Я не увлекался пищей. Я не произносил проклятия...
Я не переспал с мужчинами. Я не заставил никого плакать. Я не ел сердца. Я не человек обмана. Я не крал с обрабатываемых земель. Я не загрязнял себя...
Я не терроризировал. Я не закрыл уши от слов правды.
Я не порицал.
Папирус АниВ тот вечер в Эшториле я довольно быстро забрался в окно туалета. Зацепился, правда, за щеколду, но все обошлось царапиной на щиколотке. Я надел старые кеды на босу ногу, а в карман сунул прозрачные перчатки — за день до этого купил пачку у бакалейщика, он надевает такие, когда строгает чеддер, крепко ухватившись за сырную голову. Подойдя к галерее на руа Дом Боско, я поднял голову и сразу увидел нужное окно на втором этаже. Оно было приоткрыто, как мне и обещали — человек Ласло выполнил свою часть работы, осталась самая опасная, то есть моя.
— Все будет просто, если ты не станешь воображать себя медвежатником, — сказал Ласло, когда звонил мне в последний раз. — От тебя требуется только то, что ты умеешь: взломать охранную систему в «Гондване», она там одна на все здание. Ключ от сейфа будет у тебя в кармане, достань цацку, выберись оттуда без шума и иди спать. После этого мы квиты, как будто и не было ничего.
Забраться туда по водосточной трубе не так уж трудно, здешнюю систему я, положим, раскодирую, а вот что дальше делать, думал я, медленно обходя здание. Там ведь человек сидит, а то и два, мимо них придется пройти или проползти, оружия у меня нет, если поймают — изобьют и выкинут вон. Португальцы не торопятся звать карабинеров, в этом я вижу их приятное сходство с русскими. И еще в том, как редко они улыбаются на улице.
На заднем дворе галереи кто-то разбросал ломаные ящики из-под апельсинов, с юга двор прикрывала живая изгородь из барбариса, а с севера — стена бакалейной лавки, исписанная красными и синими граффити. Go go bastard! прочел я синие буквы, красные оказались просто кляксами, разбиралось только слово mozerfakir.
В окнах первого этажа мелькали знакомые огоньки «Оптекса», этого барахла мы с Душаном за полгода продали не меньше чем в три сотни лиссабонских контор, я сам его привозил и устанавливал. Странно, что здешний хозяин не купил чего-нибудь подороже, я бы на его месте в каждую замочную скважину воткнул по датчику. Я остановился под окном, размышляя о перчатках: надевать их до того, как заберусь внутрь, не было никакого смысла, они скользят, но труба была грязной и две мои пятерни отпечатались бы по всей длине. Потом я достал фонарик и посветил на водосточную трубу — она была обломана, похоже, хозяин галереи экономил не только на охране. Изогнутая жестянка лежала в траве неподалеку, а оставшаяся часть трубы темнела высоко над моей головой.

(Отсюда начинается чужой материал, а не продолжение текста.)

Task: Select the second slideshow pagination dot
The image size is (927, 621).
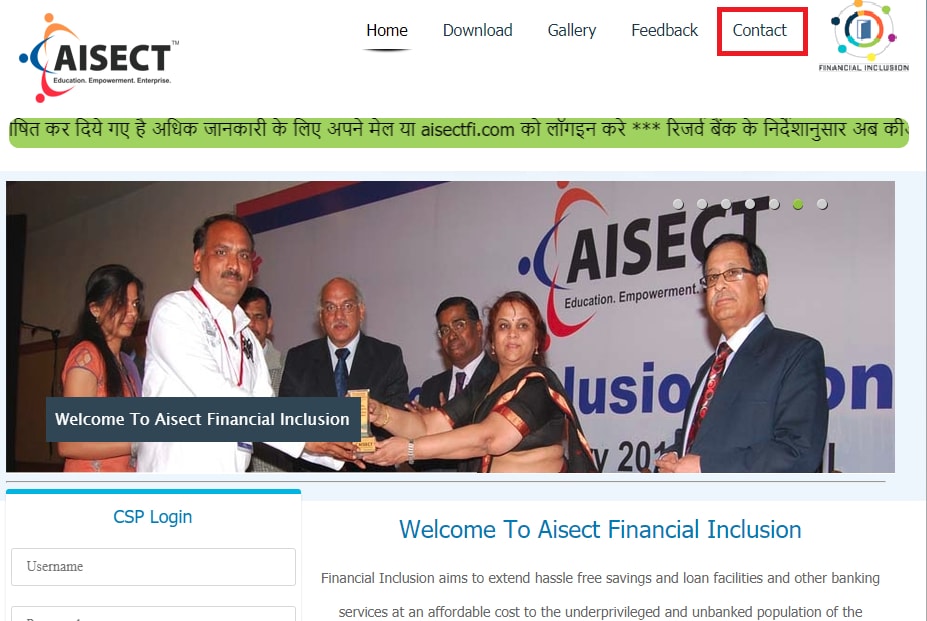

Свет в комнате охранника зеленовато мерцал: парень смотрел телевизор и наверняка грыз орешки, оставшиеся от сегодняшнего приема. Надеюсь, ему и водки перепало, подумал я, засучил рукава и принялся составлять ящики один на другой. В голове крутилось что-то вроде затоваренная бочкотара-тара-тара-тарарара — последний раз я видел аксеновскую книжку в доме у одной первокурсницы, вернее, у ее отца. Я тогда здорово удивился, обнаружив знакомый томик в кондовом эстонском доме, между собранием Тамсааре и альбомом Келера.
Помнишь этот день, Хани? За год до того, как меня выставили с факультета, мы отправились в дом твоих родителей и долго добирались до заснеженного городка, отделенного от русской границы только речкой и перелеском. Вернувшись домой, твой отец пожал мне руку и спросил, как мое имя переводится с литовского, я растерялся и пробормотал что-то про императора. Про мою примесь пегой, чалой и чубарой масти ты, наверное, умолчала, так что я стал держаться за свою литовскую четвертинку. Не рассказывать же им, в самом деле, что мой отец — богомаз Франтишек, сын виленского поляка и русской староверки, исчезнувший в тот день, когда его свадьба с моей матерью, дочерью еврея-арестанта и падчерицей русского чекиста, должна была состояться в соборе Петра и Павла.